» **Brief**
If the records below hold pictures, omit them, and print exactly the lines from the first line through the line containing "This screenshot has width=443, height=353.", inclusive.

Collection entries
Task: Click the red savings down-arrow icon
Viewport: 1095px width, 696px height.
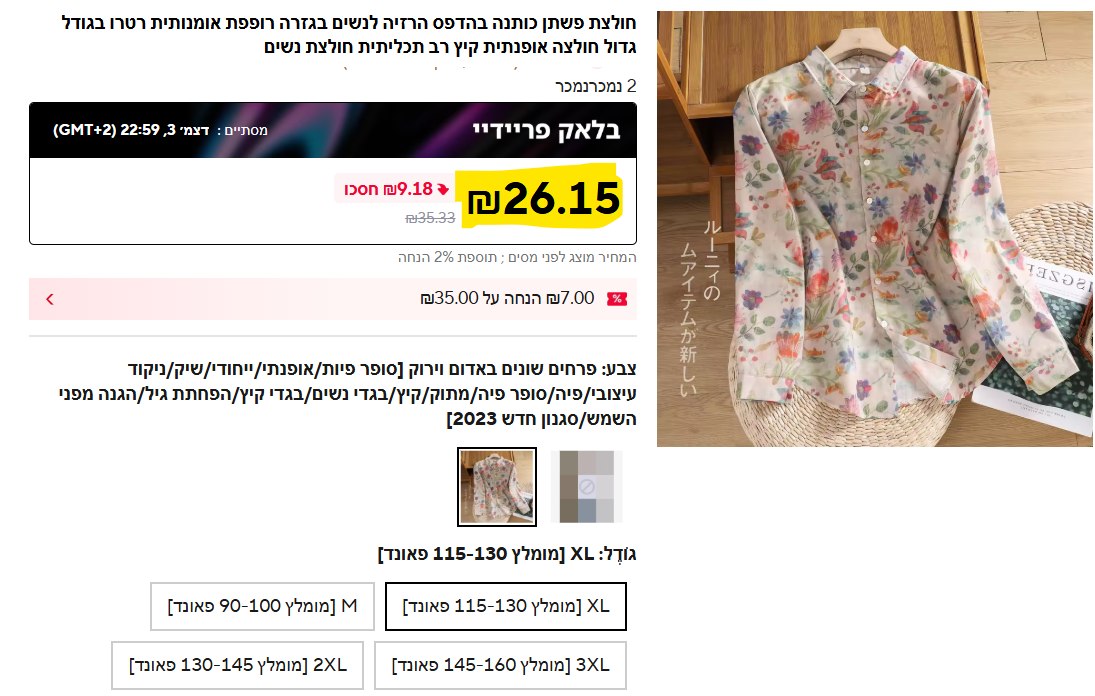Action: click(x=443, y=189)
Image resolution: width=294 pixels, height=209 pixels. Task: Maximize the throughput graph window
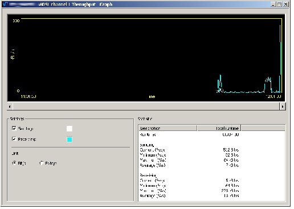(279, 4)
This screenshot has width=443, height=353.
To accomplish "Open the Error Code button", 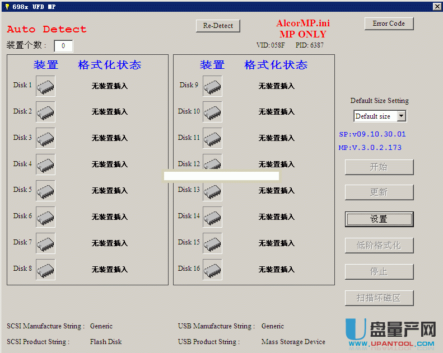I will pos(389,23).
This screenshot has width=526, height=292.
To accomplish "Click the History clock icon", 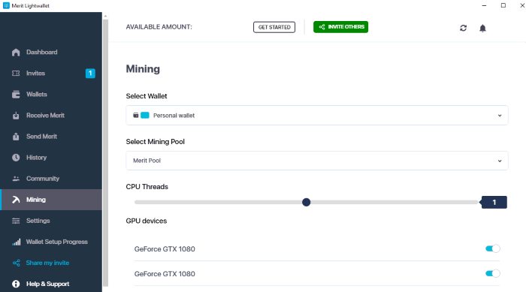I will 16,158.
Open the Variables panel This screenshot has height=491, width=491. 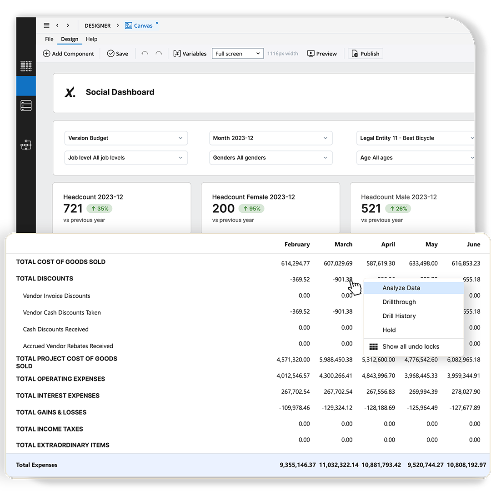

» **Problem solution**
Task: Click the red savings down-arrow icon
Viewport: 1095px width, 696px height.
Action: click(x=443, y=189)
Image resolution: width=294 pixels, height=209 pixels. Task: Maximize the throughput graph window
(279, 4)
This screenshot has width=443, height=353.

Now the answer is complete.